Monday, March 2, 2009

Obama's budget, Iran, Afghanistan



I have often heard others wonder aloud why we seem to get so little for our taxes - "Other first world countries have universal health care, universal day care, tax funded education through college, significantly better maternity care and unemployment insurance, etc.." That's when the conversation inevitably seems to veer towards our bloated military budget. Progressives are quick to label Obama and his budget proposal as a wide and refreshing change from politics of the last two or three decades - and much of that is well founded. However, as I mentioned in previous blogs, we can't go into this with our eyes closed. There are aspects of Obama's proposal to worry about, and to criticize.

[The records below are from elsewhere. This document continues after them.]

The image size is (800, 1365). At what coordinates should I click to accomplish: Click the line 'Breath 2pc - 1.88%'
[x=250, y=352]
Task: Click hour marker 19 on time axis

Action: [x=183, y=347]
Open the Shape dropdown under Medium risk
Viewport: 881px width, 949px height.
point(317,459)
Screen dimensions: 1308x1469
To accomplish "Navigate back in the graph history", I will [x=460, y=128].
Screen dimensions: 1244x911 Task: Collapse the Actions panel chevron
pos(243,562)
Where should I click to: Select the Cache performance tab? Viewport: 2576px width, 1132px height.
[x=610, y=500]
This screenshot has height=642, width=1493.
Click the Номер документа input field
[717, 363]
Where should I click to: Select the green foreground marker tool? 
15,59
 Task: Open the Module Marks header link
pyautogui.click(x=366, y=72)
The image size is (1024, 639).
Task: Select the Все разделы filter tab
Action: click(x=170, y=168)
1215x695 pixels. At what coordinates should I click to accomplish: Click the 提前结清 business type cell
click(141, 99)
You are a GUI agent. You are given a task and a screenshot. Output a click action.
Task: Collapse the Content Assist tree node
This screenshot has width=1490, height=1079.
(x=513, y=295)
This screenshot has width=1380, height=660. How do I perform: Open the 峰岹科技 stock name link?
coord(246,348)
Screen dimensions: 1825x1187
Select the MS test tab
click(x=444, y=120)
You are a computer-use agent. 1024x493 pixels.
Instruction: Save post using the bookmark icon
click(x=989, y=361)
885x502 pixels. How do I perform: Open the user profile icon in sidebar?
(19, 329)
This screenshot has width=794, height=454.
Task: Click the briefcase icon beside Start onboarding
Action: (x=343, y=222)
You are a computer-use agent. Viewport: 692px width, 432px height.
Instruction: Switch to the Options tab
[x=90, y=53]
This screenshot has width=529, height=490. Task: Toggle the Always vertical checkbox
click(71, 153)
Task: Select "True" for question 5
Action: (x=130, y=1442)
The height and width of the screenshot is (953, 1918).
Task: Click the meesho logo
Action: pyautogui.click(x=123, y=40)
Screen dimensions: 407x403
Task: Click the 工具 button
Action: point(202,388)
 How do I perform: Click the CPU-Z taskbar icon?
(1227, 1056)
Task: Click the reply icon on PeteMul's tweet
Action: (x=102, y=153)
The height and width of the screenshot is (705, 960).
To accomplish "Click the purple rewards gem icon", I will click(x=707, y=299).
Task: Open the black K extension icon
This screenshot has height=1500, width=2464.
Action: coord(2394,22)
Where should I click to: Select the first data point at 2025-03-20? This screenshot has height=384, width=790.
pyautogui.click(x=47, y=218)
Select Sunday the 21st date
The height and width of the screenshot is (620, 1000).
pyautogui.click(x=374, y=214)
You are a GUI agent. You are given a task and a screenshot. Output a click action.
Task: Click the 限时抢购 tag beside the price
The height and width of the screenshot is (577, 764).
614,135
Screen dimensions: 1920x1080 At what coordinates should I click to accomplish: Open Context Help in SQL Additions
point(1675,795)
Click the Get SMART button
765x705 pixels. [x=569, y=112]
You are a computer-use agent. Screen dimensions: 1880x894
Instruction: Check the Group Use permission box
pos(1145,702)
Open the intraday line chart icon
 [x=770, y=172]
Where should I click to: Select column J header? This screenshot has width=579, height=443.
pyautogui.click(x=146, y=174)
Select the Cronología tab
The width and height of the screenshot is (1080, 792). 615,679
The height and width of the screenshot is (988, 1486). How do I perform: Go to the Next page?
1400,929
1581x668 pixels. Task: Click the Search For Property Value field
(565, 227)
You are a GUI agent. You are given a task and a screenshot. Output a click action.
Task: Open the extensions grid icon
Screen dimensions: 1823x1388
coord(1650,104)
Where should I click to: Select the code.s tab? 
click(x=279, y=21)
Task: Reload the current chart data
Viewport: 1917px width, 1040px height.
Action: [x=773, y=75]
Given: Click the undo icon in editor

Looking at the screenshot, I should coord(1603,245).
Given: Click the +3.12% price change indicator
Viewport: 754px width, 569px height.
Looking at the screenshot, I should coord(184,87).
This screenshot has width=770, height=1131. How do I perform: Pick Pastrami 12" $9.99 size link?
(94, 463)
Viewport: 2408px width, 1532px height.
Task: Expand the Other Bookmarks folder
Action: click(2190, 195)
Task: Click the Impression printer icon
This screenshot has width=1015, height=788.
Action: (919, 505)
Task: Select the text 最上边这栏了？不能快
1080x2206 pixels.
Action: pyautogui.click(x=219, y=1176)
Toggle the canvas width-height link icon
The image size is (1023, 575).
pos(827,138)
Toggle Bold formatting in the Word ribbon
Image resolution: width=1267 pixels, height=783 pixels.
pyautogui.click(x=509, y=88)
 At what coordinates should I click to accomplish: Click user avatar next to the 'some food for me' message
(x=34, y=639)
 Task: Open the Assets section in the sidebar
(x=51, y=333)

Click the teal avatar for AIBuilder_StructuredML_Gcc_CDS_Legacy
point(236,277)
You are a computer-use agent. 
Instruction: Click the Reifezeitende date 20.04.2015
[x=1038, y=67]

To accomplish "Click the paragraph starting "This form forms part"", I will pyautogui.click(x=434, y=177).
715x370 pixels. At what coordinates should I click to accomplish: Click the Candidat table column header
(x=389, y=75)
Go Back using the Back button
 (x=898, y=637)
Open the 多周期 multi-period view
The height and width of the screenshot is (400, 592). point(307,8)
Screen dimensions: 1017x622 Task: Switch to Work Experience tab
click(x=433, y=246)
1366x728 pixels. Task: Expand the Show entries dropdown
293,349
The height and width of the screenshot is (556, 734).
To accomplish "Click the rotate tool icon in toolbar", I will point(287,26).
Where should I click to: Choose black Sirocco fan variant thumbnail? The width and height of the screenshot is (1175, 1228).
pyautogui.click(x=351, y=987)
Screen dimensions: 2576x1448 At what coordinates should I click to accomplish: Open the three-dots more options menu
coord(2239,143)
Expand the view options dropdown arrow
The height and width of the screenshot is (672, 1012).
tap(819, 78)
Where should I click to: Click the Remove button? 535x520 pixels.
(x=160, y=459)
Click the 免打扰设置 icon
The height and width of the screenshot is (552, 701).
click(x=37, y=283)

A very interesting article from Paul Craig Roberts, a Republican who was Assistant Secretary of the Treasury in the Reagan Administration and worked at the CATO Institute in the mid 1990s, yet has been widely critical of the Iraq War (from the start), had called for Bush's impeachment, detests neoconservativism - arguing it is pushing us towards a nuclear showdown, is extremely critical of NAFTA, and is very skeptical of the Bush (and now Obama) stance towards Iran. This willingness to stick to his beliefs only serves to add credibility. That being said, Roberts labels Obams's proposal as "the most irresponsible budget in US history." While, it may be premature to speak in such superlatives, he is much much more analytical when discussing the ramification of the size of Obama's budget. He raises a valid point - very soon we will no longer be able to borrow from the Japanese, Saudis, and Chinese. As a result of "Clinton/Bush financial deregulation and Wall Street and bankster greed, the rest of the world is in financial turmoil and hasn’t $1.75 trillion in savings to lend." Inevitably, Roberts argues, this would trigger a level of massive inflation with which US citizens could not cope.

One way to combat this is by attacking the aforementioned bloated military budget. Instead, as Roberts points out, "Obama is requesting $130 billion for wars in Iraq and Afghanistan during 2010 plus a $75 billion supplemental request for the wars during 2009. This $205 billion is on top of $534 billion for the Pentagon in 2010, for total military spending of $739 billion." We spend more on the military than every other country on the globe combined. For every dollar we pay in taxes, about sixty cents goes towards defense spending. This is at the same time progressives and some moderates are pressuring Obama to cut the military budget. And now we are facing another (or is it continuing?) boondoggle in Afghanistan and Pakistan, as well as a showdown with Iran - who we even admit do not have nuclear capabilities, and are only using low enriched uranium (unsuitable for usage as a bomb). It's difficult to fully understand Iran's stance toward us when as Americans, we don't fully understand the destructive role the US has played in Iran since Kermit Roosevelt helped to overthrow Mossadegh after WWII(a Time Magazine slideshow history ignores everthing before 1979 - only casually mentioning the Shah was a puppet to foreign influence).

Essentially, Obama is trying to eat his cake and have it too. Perhaps I'm missing something, but he simply can't propose a sustainable, progressive, and stimulus budget while maintaing our current military spending. It's not enough to attack the ineffeciency of the defense budget. If the moral implications of US hegemony (i.e. blowback, race to the bottom, anti-Americanism, US support of several horrific regimes) have not been enough to stop our juggarnaut, then one would think this would do it. If Obama is the change many purport him to be, he would be using the current economic crisis as a way to shrink the military budget AND to significantly alter the global purpose of the US and its military. He could free us from the financial obligations necessary to maintain hegemony, and divert those funds towards more appropriate expenses. In fact, even Obama's plan to end the war in Iraq involves maintaining 50,00 US troops in Iraq, and possible a permanent military base in Kirkuk. Grouped with Obama's cryptic stances on state secrets and his refusal to completely end rendition, we have rather ominous signs that Obama seeks to maintain US hegemony at the expense of the US taxpayer - when we need some real change.

2 comments:

Anonymous said...

One thing that should be made more clear. Those 50,000 troops to be left over are only temporary. Obama also said in that same article he plans on bringing them home by 2011, the next year.

pobrien23 said...

Obama did say he desired to have all troops out of Iraq by 2011, but Gates and Odierno expressed otherwise - and Obama has granted them much latitude in decision-making (as the article states). The bigger concern is the potential military base.